Et arrive cet instant où une œuvre de street art ne ressemble en rien à une peinture du Louvre mais vous fait penser à celle-ci par une gestuelle particulière, l’intensité d’un regard, la forme d’un visage, la poésie ou tendresse qui émane de l’œuvre. Cette partie de l’ouvrage fait appelle à l’interprétation de celui qui regarde l’œuvre, et également à ses sentiments ; elle a été réalisée avec grande sensibilité et j’en suis certaine vous fera regarder n’importe quelle œuvre de street art avec une nouvelle forme d’attention.
Vous dire que cet ouvrage fera changer le regard des détracteurs de l’art urbain serait présomptueux. Mais je suis certaine qu’ils le liraient avec autant de curiosité et d’enthousiasme que moi. La façon dont les œuvres se répondent est magique ; un texte riche et un vocabulaire relevé apportent un supplément d’âme aux œuvres soigneusement sélectionnées. Mais n’ayez pas peur, le texte n’est pas trop présent, il porte les nombreuses œuvres et accompagne votre regard. Ce livre se lit autant qu’il se regarde.
Faut-il vous plonger dans la lecture de « Sous le street art, Le Louvre » ?
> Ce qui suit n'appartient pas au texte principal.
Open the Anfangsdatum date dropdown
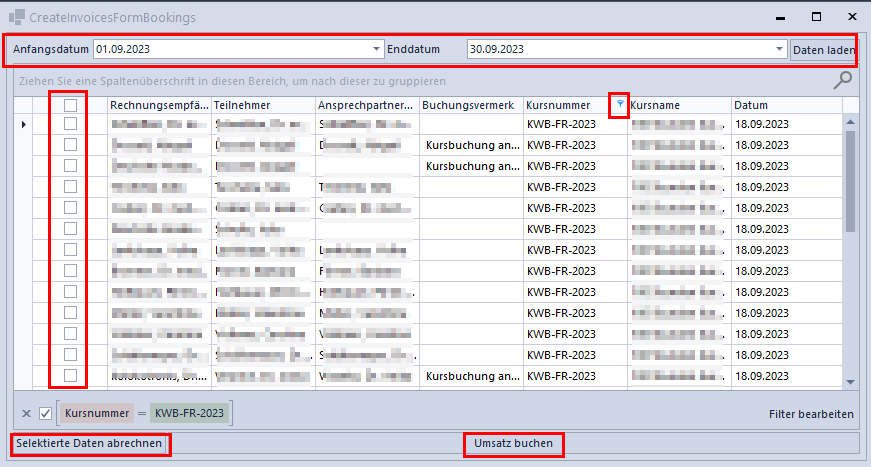 tap(377, 49)
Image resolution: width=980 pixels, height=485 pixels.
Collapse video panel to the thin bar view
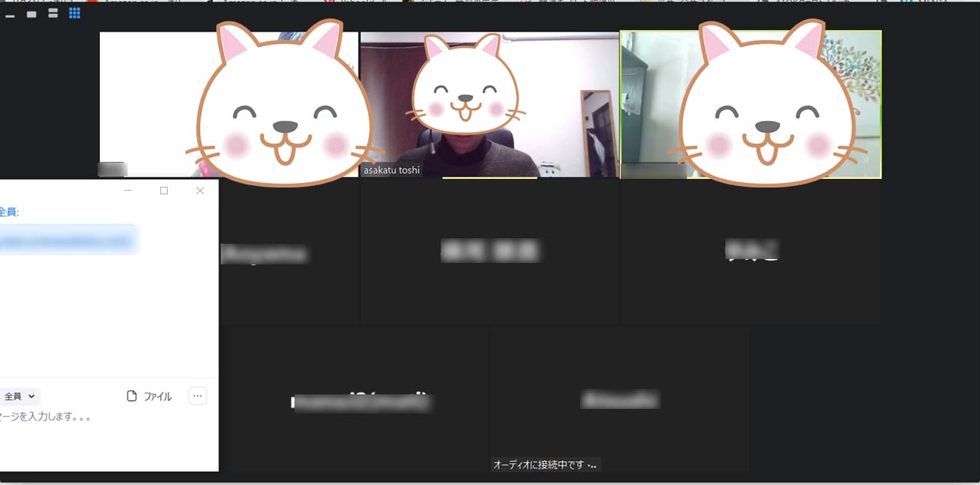click(10, 14)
C’est avec un OUI magistral que je vous répondrai ! Si vous aimez le street art, vous vous passionnerez pour les références au classique qui vous ont peut-être échappées par le passé. Si vous vous questionnez sur la légitimité de l’Art Urbain, vous aurez une réponse éclairée à celle-ci. Il pourrait même vous donner envie de retourner voir de l’art classique au Louvre après sa lecture ! Et si vous avez un grand amateur de classique dans votre entourage ; ce livre saura saisir sa curiosité et peut-être lui apportera un autre éclairage sur ce qu’est réellement l’art urbain.
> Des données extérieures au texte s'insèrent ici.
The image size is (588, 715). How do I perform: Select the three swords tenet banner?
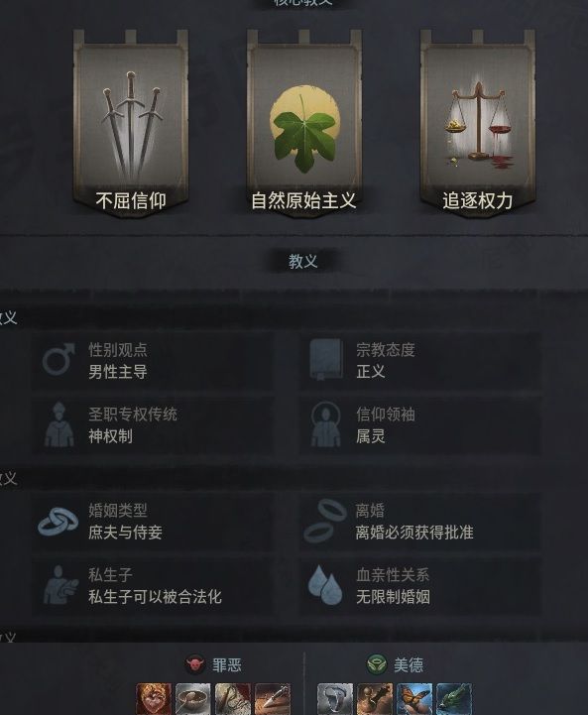click(131, 122)
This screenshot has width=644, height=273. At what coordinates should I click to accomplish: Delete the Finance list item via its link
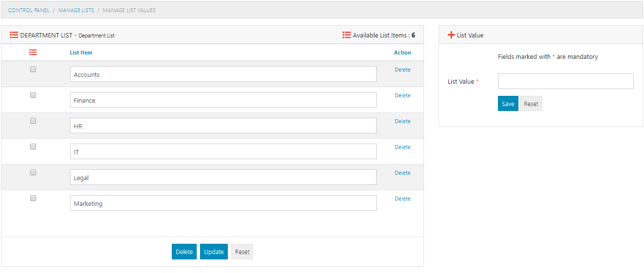403,96
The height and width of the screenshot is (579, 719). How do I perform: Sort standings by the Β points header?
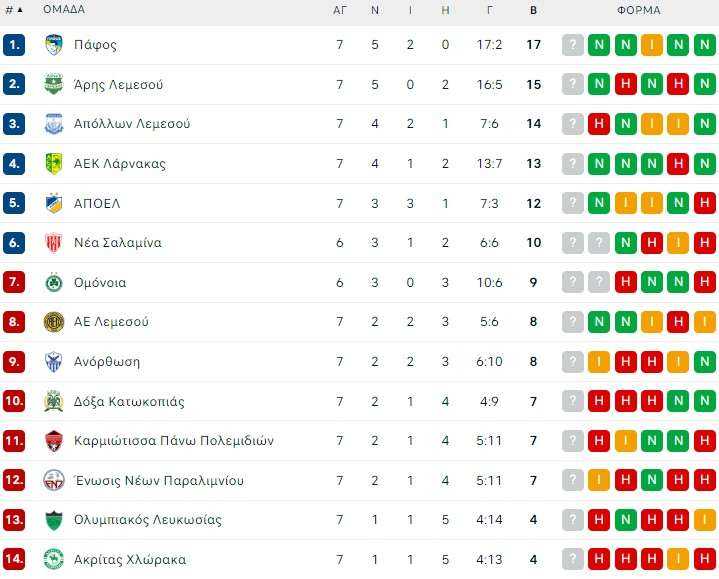click(x=533, y=10)
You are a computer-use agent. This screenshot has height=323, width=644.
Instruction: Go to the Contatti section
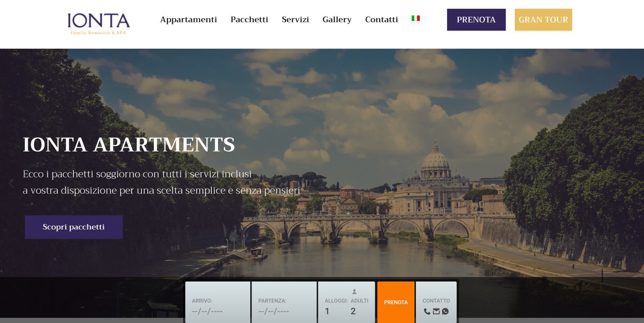click(382, 19)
Avec ce livre Cyrille Gouyette fait rentrer par une belle porte le street art dans l’Histoire de l’Art. Un grand merci à lui pour cette belle prouesse.
« Sous le street art, le Louvre » est édité aux Editions Alternatives et est disponible dans toutes les bonnes librairies ou à la Fnac pour la modique somme de 25 euros ou en commande sur Amazon pour les plus pressés.
Les photos illustrant cette première présentation de livre sont issues de mes promenades street art à Boulogne-sur-mer et Canal de l’Ourcq à Paris pour Andréa Ravo-Mattoni, au Mur Ordener pour Pboy, dans le quartier des Frigos de Paris pour Tristan Eaton, et celui de l’incroyable musée du street art – Boulevard Paris 13 – pour Conor Harrington.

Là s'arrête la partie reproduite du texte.